__GOAL__.
Can you print the material below word for word, leaving out the pictures?

__STORED ROWS__.
• • •

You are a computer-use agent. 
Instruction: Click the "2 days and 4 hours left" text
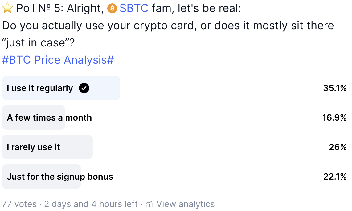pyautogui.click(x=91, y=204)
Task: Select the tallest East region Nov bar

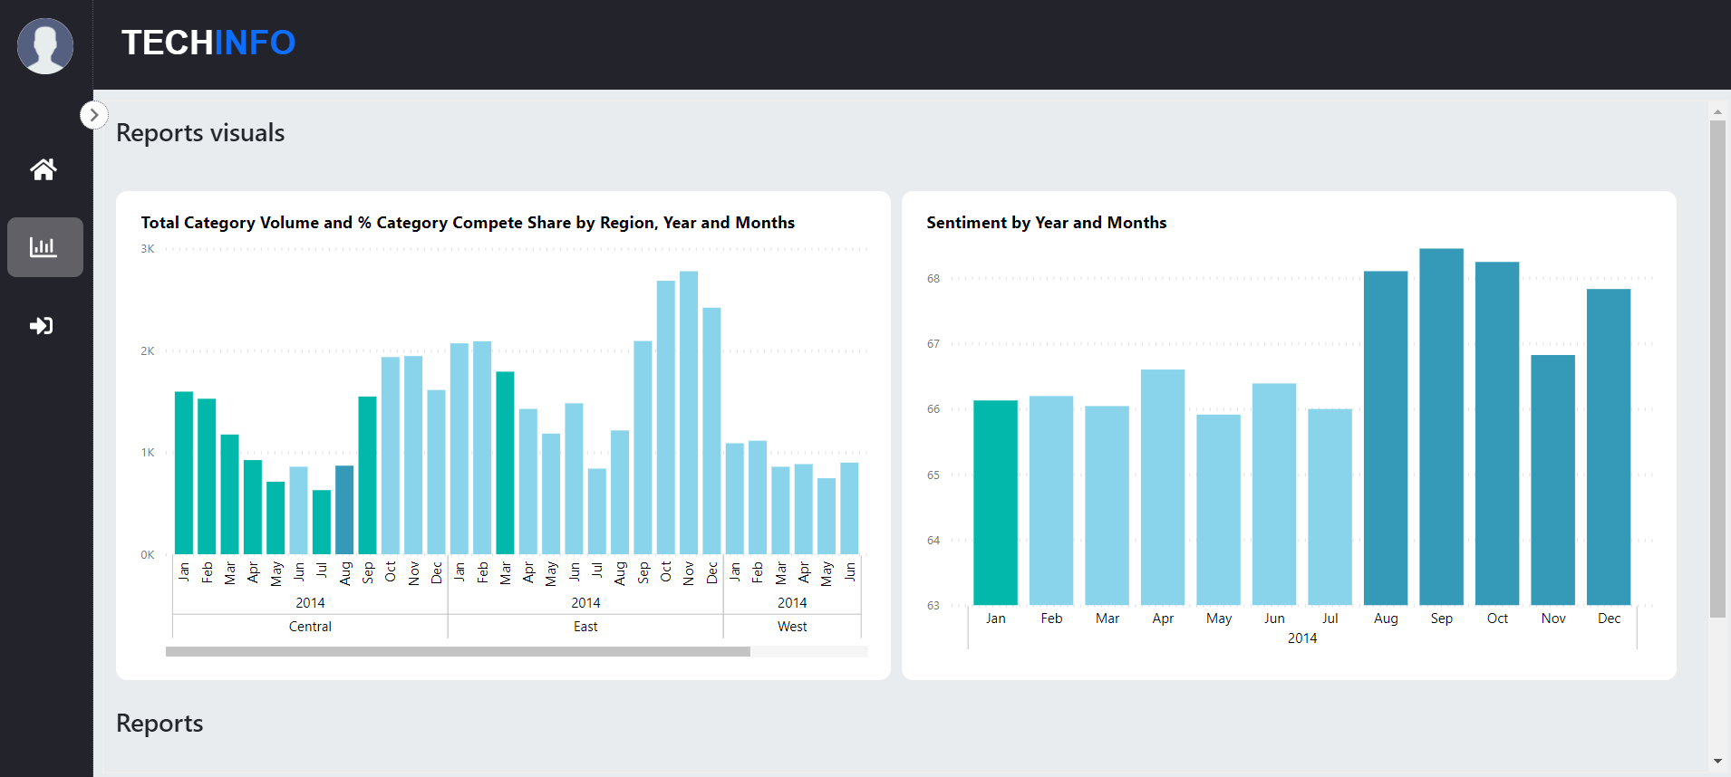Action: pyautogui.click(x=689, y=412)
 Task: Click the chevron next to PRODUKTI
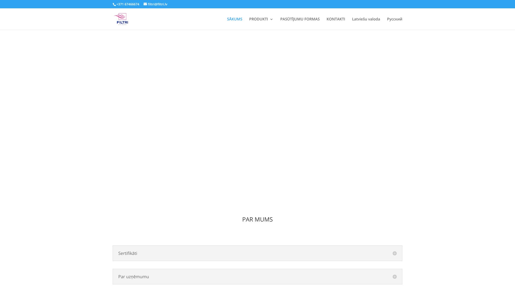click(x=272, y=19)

• • •

__EXERCISE ANSWER__.
You are a computer-use agent. 
Instruction: Click the "2 days and 4 hours left" text
pyautogui.click(x=91, y=204)
Task: Select the tallest East region Nov bar

Action: pyautogui.click(x=689, y=412)
 Task: Click the chevron next to PRODUKTI
click(x=272, y=19)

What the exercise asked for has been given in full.